> [Extract provided]
★ ★ ★ ★ ★ ★ ★
General and administrative expenses relate mainly to property expenses unrelated to the operations of the property. General and administrative expenses increased $183 due to additional properties acquired in late 2013 and 2014.
Acquisition related expenses relate to expenses incurred during the acquisition of a property. Acquisition expenses were fairly consistent between the years ended December 31, 2014 and 2013.
The provision for impairment of real estate relates to real estate investments whose estimated future undiscounted cash flows have decreased below the carrying value. A provision for impairment of real estate is recorded to write the property down from its carrying value to its fair value. Provision for impairment of real estate at December 31, 2013 is due to impairment charges of $23,466 at Cabana Beach Gainesville, $7,270 at Stirling Slidell Shopping Centre, $3,006 at 14624 Sherman Way, $1,726 at 14600 Sherman Way and $2,888 at 4 Research Park Drive. Our properties were assessed for impairment triggers during 2014 and no impairment was recorded. The impairment charges had no impact on our NAV as we had previously written the properties down to fair value.
★ ★ ★ ★ ★ ★ ★
> [Entries provided]
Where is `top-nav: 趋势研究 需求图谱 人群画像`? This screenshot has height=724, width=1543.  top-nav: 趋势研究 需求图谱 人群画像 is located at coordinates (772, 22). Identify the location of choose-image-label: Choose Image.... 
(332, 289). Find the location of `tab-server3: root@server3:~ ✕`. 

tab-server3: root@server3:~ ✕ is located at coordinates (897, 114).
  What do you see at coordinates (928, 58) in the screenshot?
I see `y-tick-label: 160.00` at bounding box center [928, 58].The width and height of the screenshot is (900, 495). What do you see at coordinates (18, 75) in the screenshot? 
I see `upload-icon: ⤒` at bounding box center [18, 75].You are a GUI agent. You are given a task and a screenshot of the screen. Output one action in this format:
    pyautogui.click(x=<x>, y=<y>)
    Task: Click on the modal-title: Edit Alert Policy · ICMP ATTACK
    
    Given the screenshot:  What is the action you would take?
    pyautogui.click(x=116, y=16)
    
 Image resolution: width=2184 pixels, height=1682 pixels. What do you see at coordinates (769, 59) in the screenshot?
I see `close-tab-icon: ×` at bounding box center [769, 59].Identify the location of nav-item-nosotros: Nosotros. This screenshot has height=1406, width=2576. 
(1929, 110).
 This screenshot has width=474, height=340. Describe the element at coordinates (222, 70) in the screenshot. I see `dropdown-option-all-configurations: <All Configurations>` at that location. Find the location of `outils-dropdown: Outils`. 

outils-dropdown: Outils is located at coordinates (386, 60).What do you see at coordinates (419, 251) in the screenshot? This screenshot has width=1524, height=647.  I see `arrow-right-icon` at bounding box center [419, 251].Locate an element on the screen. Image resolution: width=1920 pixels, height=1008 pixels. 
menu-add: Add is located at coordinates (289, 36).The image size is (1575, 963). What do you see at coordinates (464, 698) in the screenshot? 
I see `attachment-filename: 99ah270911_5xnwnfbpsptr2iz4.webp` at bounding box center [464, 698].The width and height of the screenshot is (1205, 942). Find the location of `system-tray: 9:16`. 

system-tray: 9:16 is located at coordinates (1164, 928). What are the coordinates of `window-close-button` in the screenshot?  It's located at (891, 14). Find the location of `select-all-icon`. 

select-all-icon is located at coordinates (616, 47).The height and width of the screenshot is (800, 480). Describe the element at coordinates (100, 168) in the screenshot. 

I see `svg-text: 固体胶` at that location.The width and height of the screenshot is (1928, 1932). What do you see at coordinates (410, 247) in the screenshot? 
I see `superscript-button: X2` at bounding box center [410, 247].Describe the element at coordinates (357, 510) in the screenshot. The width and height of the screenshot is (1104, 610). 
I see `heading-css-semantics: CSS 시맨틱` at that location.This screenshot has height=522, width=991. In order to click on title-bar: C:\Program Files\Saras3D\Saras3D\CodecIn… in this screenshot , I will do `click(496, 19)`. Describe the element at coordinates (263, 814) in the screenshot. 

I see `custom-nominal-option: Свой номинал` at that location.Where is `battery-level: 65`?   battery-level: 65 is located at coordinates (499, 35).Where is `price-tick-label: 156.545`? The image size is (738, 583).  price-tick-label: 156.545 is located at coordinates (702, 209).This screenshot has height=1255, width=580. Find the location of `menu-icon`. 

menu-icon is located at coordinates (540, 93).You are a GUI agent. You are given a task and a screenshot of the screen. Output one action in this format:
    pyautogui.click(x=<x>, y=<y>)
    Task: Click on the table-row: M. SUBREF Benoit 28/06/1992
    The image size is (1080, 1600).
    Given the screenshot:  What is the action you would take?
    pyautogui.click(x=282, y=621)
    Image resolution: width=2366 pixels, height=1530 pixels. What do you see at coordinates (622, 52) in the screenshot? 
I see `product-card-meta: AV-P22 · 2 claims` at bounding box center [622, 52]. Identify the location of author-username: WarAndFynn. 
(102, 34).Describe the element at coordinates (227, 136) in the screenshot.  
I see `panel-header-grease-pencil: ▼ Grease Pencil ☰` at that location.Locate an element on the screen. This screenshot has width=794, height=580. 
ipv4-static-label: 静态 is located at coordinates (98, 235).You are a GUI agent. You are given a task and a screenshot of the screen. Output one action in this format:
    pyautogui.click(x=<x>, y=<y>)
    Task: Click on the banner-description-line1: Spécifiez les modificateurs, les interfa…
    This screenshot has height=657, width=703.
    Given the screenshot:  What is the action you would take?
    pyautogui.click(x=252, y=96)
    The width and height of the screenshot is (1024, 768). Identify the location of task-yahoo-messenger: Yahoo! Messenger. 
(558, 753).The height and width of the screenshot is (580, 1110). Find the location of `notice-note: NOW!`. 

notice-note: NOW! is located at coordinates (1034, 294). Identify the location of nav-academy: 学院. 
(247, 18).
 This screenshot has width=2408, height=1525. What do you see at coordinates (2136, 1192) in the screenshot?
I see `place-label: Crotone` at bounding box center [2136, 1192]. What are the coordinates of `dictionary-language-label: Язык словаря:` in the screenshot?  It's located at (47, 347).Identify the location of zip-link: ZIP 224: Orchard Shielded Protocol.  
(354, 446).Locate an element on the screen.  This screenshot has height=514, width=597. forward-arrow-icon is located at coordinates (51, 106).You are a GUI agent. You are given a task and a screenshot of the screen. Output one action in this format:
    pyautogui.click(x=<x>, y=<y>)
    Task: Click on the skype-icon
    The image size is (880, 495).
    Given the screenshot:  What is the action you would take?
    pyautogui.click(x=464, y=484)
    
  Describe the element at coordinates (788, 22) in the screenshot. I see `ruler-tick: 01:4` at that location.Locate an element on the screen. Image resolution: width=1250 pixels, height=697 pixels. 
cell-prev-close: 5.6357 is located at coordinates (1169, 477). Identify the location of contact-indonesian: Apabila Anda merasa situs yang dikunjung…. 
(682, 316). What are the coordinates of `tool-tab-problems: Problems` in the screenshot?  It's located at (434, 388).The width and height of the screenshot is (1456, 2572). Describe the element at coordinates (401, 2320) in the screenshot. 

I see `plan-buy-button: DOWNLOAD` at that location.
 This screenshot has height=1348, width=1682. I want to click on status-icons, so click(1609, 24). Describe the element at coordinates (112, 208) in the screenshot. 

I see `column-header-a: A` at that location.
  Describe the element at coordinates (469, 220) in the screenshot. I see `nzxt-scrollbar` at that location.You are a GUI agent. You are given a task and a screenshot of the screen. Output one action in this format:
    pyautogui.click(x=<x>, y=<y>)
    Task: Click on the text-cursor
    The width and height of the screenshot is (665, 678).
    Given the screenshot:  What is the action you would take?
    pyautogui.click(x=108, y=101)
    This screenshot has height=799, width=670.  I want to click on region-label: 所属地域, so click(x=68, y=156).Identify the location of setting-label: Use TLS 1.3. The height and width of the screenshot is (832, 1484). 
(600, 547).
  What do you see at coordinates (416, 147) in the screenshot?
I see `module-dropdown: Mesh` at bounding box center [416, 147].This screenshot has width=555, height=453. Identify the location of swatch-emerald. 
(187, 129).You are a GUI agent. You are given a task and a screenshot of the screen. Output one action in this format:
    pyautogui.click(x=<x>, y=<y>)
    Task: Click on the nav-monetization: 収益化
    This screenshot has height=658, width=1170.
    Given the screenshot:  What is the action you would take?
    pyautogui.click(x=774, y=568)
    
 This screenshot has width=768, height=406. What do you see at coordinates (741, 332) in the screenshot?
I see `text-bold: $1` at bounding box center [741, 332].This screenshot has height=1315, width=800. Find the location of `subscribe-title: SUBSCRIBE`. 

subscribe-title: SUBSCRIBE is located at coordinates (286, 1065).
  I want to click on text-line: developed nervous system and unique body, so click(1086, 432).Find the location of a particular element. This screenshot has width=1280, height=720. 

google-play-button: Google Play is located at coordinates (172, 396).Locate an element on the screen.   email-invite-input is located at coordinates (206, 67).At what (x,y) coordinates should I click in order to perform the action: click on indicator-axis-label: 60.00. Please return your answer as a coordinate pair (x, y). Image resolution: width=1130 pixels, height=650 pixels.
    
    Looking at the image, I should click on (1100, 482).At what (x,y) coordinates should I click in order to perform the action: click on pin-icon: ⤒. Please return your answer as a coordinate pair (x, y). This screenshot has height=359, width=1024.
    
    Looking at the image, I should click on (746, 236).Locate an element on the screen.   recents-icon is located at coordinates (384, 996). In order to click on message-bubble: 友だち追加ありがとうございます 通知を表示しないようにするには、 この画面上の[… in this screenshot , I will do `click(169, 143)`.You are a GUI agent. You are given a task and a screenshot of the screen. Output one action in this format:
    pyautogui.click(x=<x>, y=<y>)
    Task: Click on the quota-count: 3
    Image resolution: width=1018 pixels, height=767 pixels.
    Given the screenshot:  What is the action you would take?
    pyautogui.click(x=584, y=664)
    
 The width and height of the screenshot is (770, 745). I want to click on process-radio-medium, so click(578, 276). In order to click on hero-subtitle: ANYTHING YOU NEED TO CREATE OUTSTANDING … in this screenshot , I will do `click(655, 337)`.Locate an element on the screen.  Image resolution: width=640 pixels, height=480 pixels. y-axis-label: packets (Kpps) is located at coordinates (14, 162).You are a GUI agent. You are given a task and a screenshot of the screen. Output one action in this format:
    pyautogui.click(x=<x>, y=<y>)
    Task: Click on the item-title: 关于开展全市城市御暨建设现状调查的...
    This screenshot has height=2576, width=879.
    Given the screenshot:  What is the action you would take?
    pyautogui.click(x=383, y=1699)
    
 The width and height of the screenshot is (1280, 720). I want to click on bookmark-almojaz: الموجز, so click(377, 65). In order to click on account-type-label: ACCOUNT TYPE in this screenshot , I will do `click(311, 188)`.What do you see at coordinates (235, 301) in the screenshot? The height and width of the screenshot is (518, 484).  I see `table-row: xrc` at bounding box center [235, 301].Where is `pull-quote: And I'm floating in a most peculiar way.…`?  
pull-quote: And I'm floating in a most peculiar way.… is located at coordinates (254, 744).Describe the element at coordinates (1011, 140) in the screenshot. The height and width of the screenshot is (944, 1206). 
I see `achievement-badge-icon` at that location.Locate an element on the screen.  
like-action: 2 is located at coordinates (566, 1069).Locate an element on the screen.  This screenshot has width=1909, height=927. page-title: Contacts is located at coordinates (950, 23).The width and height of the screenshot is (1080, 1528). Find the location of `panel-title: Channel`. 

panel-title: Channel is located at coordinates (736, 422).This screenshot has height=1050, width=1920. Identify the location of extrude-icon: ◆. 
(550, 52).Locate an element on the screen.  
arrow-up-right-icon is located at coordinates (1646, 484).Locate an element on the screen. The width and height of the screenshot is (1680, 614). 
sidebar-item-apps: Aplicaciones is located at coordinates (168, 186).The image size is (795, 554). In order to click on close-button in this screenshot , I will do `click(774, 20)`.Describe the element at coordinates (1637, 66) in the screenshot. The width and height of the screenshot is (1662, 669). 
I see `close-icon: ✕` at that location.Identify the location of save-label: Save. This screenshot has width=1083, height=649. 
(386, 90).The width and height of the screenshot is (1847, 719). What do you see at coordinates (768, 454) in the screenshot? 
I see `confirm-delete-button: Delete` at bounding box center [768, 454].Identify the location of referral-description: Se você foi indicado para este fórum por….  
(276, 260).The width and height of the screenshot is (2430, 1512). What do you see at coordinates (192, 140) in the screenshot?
★ ★ ★ ★ ★ ★ ★
> [Exercise requirements]
• 1. Update the passage of the real estate expense discussion from "General and administrative expenses relate" up to and including "2013 and 2014." by replacing "increased" with "rose".
• 2. Write what comes next in the real estate expense discussion, beginning after its final sentence.
The items above were taken from a different source than the text.

> [Answers below]
• 1.
General and administrative expenses relate mainly to property expenses unrelated to the operations of the property. General and administrative expenses rose $183 due to additional properties acquired in late 2013 and 2014.

• 2.
Depreciation and amortization expense is impacted by the values assigned to buildings, personal property and in-place lease assets as part of the initial purchase price allocation. The increase of $5,566 in depreciation and amortization expense for the year ended December 31, 2014 as compared to the year ended December 31, 2013 is primarily related to an increase of $6,421 related to our 2013 and 2014 acquisitions. These increases were partially offset by a decrease of $558 and $202 at Railway Street Corporate Centre and 111 Sutter Street, respectively, related to the in-place lease assets becoming fully amortized.
 

71



Interest expense decreased by $1,519 for the year ended December 31, 2014 as compared to the year ended December 31, 2013 as debt payoffs and interest savings from loan refinancings more than offset new debt incurred as part of our new property acquisitions.
Debt modification expenses in 2013 are due to expenses incurred for mortgage note modifications at Cabana Beach Gainesville, Cabana Beach San Marcos, Campus Lodge of Athens, Campus Lodge Columbia, The Edge at Lafayette and 111 Sutter Street.

Equity in income of unconsolidated affiliates relates to our share of the income from Legacy Village, which was sold on October 29, 2013 to our joint venture partners.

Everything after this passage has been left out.